What is The New Yorker? I know it’s a great magazine and that it’s a tremendous source of pleasure in my life. But what exactly is it? This blog’s premise is that The New Yorker is a work of art, as worthy of comment and analysis as, say, Keats’s “Ode on a Grecian Urn.” Each week I review one or more aspects of the magazine’s latest issue. I suppose it’s possible to describe and analyze an entire issue, but I prefer to keep my reviews brief, and so I usually focus on just one or two pieces, to explore in each the signature style of its author. A piece by Nick Paumgarten is not like a piece by Jill Lepore, and neither is like a piece by Ian Frazier. One could not mistake Collins for Seabrook, or Bilger for Goldfield, or Mogelson for Kolbert.

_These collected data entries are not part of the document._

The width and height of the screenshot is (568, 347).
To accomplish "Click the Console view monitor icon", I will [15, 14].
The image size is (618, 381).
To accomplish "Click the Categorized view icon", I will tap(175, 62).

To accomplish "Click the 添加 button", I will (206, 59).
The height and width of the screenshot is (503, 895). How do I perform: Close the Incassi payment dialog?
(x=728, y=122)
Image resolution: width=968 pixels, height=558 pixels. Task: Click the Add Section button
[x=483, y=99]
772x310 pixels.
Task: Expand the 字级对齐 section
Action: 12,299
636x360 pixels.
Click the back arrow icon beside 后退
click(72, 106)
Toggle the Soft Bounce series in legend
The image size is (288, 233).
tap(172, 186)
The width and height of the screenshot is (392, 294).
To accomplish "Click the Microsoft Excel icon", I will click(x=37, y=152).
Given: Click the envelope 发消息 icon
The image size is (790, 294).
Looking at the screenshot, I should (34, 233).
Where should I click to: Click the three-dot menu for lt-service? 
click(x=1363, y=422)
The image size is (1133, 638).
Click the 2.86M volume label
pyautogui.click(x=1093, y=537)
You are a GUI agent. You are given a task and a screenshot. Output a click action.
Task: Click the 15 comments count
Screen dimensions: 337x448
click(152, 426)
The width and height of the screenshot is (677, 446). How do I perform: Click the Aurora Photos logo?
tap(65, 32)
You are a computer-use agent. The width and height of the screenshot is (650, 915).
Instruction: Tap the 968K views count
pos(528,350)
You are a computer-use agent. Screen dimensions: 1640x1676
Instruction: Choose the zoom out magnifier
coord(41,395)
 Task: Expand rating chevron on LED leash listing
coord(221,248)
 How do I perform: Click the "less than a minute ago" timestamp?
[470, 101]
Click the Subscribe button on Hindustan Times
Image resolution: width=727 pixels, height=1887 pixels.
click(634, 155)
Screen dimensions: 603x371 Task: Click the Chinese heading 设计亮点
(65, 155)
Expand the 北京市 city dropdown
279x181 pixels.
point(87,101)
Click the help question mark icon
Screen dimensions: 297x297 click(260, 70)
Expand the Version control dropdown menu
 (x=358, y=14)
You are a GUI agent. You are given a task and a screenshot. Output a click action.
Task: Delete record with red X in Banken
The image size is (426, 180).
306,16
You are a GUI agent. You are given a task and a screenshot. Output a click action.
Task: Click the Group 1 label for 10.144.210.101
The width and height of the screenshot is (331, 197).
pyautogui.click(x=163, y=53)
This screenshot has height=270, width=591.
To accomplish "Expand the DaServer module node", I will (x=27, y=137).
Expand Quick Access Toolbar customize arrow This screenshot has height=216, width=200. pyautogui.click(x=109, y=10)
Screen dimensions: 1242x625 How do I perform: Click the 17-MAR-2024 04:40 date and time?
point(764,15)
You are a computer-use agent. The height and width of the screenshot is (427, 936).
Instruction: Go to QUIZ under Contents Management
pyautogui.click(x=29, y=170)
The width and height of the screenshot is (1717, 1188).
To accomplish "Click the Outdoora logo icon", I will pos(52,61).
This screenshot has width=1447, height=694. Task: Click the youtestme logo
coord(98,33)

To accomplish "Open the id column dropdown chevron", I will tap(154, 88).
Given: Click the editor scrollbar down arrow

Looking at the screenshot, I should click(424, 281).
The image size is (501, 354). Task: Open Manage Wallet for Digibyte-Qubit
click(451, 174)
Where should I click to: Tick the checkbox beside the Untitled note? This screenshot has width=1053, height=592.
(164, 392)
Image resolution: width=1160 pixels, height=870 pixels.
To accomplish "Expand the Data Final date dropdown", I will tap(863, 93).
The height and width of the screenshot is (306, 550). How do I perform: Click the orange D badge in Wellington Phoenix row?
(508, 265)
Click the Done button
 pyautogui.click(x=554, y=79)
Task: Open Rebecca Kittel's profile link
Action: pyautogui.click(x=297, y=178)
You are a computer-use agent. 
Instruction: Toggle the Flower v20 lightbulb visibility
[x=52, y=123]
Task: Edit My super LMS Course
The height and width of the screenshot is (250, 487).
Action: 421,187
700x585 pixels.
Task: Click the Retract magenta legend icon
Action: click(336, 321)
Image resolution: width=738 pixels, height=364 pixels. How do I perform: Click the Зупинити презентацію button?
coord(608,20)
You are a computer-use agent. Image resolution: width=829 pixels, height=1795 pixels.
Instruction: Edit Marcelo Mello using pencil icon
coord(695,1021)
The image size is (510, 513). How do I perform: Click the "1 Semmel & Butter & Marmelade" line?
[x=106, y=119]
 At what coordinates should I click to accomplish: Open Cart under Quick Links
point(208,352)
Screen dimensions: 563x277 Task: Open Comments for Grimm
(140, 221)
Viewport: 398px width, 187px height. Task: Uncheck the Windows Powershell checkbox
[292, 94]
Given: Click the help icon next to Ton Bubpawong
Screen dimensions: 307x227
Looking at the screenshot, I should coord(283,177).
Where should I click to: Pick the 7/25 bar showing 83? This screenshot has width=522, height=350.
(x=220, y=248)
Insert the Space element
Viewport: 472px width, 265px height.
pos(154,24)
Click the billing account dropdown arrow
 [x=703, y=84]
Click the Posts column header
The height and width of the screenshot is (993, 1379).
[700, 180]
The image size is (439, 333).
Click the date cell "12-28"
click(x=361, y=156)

Each has found a style, and it is that style that I respond to as I read, and want to understand and describe.

Friday, May 15, 2015

James Wood's "The Nearest Thing to Life"


James Wood has a new book out – The Nearest Thing to Life, a collection of four pieces, one of which, "Why?," originally appeared in the December 9, 2013 New Yorker. Wood is one of this blog’s central figures. His definition of “thisness” (“any detail that draws abstraction toward itself and seems to kill that abstraction with a puff of palpability, any detail that centers our attention with its concretion”) is a touchstone. I want to devour The Nearest Thing to Life now. But I’ve decided to save it for a trip I’m taking on May 24. I’ll read it on the flight. I’ll post my review of it when I return (June 9).